Segment Start: WORKING DATA

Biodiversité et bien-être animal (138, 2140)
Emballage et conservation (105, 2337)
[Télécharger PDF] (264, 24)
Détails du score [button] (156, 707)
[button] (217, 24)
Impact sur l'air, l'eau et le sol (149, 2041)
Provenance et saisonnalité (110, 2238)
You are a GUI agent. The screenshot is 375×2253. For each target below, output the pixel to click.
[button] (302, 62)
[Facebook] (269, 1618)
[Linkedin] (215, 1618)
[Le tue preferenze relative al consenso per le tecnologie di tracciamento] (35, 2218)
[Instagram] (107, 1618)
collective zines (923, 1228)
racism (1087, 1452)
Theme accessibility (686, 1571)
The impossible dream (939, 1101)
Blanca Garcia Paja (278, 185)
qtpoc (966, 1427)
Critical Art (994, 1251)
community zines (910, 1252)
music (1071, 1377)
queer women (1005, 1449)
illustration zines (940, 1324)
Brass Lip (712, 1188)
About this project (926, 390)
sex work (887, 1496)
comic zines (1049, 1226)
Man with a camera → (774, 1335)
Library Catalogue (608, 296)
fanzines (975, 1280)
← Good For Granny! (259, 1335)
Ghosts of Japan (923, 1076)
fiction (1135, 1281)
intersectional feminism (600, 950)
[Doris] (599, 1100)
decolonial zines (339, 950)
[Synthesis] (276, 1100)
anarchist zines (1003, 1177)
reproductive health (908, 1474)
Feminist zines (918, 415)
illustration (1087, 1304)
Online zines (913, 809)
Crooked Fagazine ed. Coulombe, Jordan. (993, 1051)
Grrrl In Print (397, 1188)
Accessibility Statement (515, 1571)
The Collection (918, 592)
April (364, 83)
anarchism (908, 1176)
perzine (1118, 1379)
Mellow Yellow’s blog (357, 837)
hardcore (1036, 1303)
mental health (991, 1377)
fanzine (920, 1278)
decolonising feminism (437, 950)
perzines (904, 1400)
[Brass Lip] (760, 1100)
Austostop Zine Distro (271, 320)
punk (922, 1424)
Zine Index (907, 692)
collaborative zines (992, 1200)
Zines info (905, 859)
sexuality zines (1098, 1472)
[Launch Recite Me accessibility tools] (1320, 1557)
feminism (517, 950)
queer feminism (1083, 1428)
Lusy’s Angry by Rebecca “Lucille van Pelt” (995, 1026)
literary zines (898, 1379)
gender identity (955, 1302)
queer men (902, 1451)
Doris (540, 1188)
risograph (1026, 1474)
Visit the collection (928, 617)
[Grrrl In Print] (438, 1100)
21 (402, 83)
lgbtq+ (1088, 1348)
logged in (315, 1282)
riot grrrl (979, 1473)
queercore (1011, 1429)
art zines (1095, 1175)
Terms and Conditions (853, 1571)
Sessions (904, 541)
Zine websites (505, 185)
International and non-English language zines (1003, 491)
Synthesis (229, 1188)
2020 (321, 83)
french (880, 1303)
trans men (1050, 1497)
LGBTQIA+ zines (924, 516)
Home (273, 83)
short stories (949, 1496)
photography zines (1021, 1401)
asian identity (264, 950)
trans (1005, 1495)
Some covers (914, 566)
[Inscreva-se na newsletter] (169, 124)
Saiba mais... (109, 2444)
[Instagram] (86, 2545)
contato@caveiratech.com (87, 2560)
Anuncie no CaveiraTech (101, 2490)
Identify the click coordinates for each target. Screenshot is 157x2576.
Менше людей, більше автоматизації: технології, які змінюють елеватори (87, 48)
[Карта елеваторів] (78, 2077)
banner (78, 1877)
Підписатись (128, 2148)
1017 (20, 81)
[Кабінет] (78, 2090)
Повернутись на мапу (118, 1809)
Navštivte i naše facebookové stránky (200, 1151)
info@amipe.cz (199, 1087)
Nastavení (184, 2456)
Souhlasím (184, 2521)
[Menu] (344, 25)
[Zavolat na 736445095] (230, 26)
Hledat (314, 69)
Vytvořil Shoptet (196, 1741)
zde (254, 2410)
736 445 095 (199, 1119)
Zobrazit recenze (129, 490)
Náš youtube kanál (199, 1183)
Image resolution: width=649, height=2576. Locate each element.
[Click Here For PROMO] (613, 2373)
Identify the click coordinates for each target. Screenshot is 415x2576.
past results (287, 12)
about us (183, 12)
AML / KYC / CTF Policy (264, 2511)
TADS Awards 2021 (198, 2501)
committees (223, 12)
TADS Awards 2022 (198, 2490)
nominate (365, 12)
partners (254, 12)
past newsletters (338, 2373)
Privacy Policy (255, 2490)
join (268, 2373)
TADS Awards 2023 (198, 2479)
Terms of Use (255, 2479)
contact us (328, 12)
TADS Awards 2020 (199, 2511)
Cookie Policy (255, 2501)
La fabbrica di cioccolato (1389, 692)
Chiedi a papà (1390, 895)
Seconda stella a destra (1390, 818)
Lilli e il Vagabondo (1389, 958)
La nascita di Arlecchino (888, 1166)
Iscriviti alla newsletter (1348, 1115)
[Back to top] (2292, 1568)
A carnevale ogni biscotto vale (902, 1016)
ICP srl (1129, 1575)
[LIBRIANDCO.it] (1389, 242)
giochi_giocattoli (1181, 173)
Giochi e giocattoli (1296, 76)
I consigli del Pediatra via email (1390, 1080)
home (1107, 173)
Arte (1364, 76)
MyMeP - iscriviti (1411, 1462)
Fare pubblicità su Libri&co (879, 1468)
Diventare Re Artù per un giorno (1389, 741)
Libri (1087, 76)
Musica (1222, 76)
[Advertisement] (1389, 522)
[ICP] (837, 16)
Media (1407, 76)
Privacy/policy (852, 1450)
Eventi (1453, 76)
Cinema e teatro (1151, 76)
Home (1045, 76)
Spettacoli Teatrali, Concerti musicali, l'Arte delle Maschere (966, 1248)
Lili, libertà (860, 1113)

Segment End: WORKING DATA

WORK REQUIRED: Each entry should be written out again exactly, with no word left out.

ANSWER SPACE:
Biodiversité et bien-être animal (138, 2140)
Emballage et conservation (105, 2337)
[Télécharger PDF] (264, 24)
Détails du score [button] (156, 707)
[button] (217, 24)
Impact sur l'air, l'eau et le sol (149, 2041)
Provenance et saisonnalité (110, 2238)
You are a GUI agent. The screenshot is 375×2253. For each target below, output the pixel to click.
[button] (302, 62)
[Facebook] (269, 1618)
[Linkedin] (215, 1618)
[Le tue preferenze relative al consenso per le tecnologie di tracciamento] (35, 2218)
[Instagram] (107, 1618)
collective zines (923, 1228)
racism (1087, 1452)
Theme accessibility (686, 1571)
The impossible dream (939, 1101)
Blanca Garcia Paja (278, 185)
qtpoc (966, 1427)
Critical Art (994, 1251)
community zines (910, 1252)
music (1071, 1377)
queer women (1005, 1449)
illustration zines (940, 1324)
Brass Lip (712, 1188)
About this project (926, 390)
sex work (887, 1496)
comic zines (1049, 1226)
Man with a camera → (774, 1335)
Library Catalogue (608, 296)
fanzines (975, 1280)
← Good For Granny! (259, 1335)
Ghosts of Japan (923, 1076)
fiction (1135, 1281)
intersectional feminism (600, 950)
[Doris] (599, 1100)
decolonial zines (339, 950)
[Synthesis] (276, 1100)
anarchist zines (1003, 1177)
reproductive health (908, 1474)
Feminist zines (918, 415)
illustration (1087, 1304)
Online zines (913, 809)
Crooked Fagazine ed. Coulombe, Jordan. (993, 1051)
Grrrl In Print (397, 1188)
Accessibility Statement (515, 1571)
The Collection (918, 592)
April (364, 83)
anarchism (908, 1176)
perzine (1118, 1379)
Mellow Yellow’s blog (357, 837)
hardcore (1036, 1303)
mental health (991, 1377)
fanzine (920, 1278)
decolonising feminism (437, 950)
perzines (904, 1400)
[Brass Lip] (760, 1100)
Austostop Zine Distro (271, 320)
punk (922, 1424)
Zine Index (907, 692)
collaborative zines (992, 1200)
Zines info (905, 859)
sexuality zines (1098, 1472)
[Launch Recite Me accessibility tools] (1320, 1557)
feminism (517, 950)
queer feminism (1083, 1428)
Lusy’s Angry by Rebecca “Lucille van Pelt” (995, 1026)
literary zines (898, 1379)
gender identity (955, 1302)
queer men (902, 1451)
Doris (540, 1188)
risograph (1026, 1474)
Visit the collection (928, 617)
[Grrrl In Print] (438, 1100)
21 (402, 83)
lgbtq+ (1088, 1348)
logged in (315, 1282)
riot grrrl (979, 1473)
queercore (1011, 1429)
art zines (1095, 1175)
Terms and Conditions (853, 1571)
Sessions (904, 541)
Zine websites (505, 185)
International and non-English language zines (1003, 491)
Synthesis (229, 1188)
2020 (321, 83)
french (880, 1303)
trans men (1050, 1497)
LGBTQIA+ zines (924, 516)
Home (273, 83)
short stories (949, 1496)
photography zines (1021, 1401)
asian identity (264, 950)
trans (1005, 1495)
Some covers (914, 566)
[Inscreva-se na newsletter] (169, 124)
Saiba mais... (109, 2444)
[Instagram] (86, 2545)
contato@caveiratech.com (87, 2560)
Anuncie no CaveiraTech (101, 2490)
Identify the click coordinates for each target. Screenshot is 157x2576.
Менше людей, більше автоматизації: технології, які змінюють елеватори (87, 48)
[Карта елеваторів] (78, 2077)
banner (78, 1877)
Підписатись (128, 2148)
1017 (20, 81)
[Кабінет] (78, 2090)
Повернутись на мапу (118, 1809)
Navštivte i naše facebookové stránky (200, 1151)
info@amipe.cz (199, 1087)
Nastavení (184, 2456)
Souhlasím (184, 2521)
[Menu] (344, 25)
[Zavolat na 736445095] (230, 26)
Hledat (314, 69)
Vytvořil Shoptet (196, 1741)
zde (254, 2410)
736 445 095 (199, 1119)
Zobrazit recenze (129, 490)
Náš youtube kanál (199, 1183)
Image resolution: width=649, height=2576. Locate each element.
[Click Here For PROMO] (613, 2373)
Identify the click coordinates for each target. Screenshot is 415x2576.
past results (287, 12)
about us (183, 12)
AML / KYC / CTF Policy (264, 2511)
TADS Awards 2021 (198, 2501)
committees (223, 12)
TADS Awards 2022 (198, 2490)
nominate (365, 12)
partners (254, 12)
past newsletters (338, 2373)
Privacy Policy (255, 2490)
join (268, 2373)
TADS Awards 2023 (198, 2479)
Terms of Use (255, 2479)
contact us (328, 12)
TADS Awards 2020 (199, 2511)
Cookie Policy (255, 2501)
La fabbrica di cioccolato (1389, 692)
Chiedi a papà (1390, 895)
Seconda stella a destra (1390, 818)
Lilli e il Vagabondo (1389, 958)
La nascita di Arlecchino (888, 1166)
Iscriviti alla newsletter (1348, 1115)
[Back to top] (2292, 1568)
A carnevale ogni biscotto vale (902, 1016)
ICP srl (1129, 1575)
[LIBRIANDCO.it] (1389, 242)
giochi_giocattoli (1181, 173)
Giochi e giocattoli (1296, 76)
I consigli del Pediatra via email (1390, 1080)
home (1107, 173)
Arte (1364, 76)
MyMeP - iscriviti (1411, 1462)
Fare pubblicità su Libri&co (879, 1468)
Diventare Re Artù per un giorno (1389, 741)
Libri (1087, 76)
Musica (1222, 76)
[Advertisement] (1389, 522)
[ICP] (837, 16)
Media (1407, 76)
Privacy/policy (852, 1450)
Eventi (1453, 76)
Cinema e teatro (1151, 76)
Home (1045, 76)
Spettacoli Teatrali, Concerti musicali, l'Arte delle Maschere (966, 1248)
Lili, libertà (860, 1113)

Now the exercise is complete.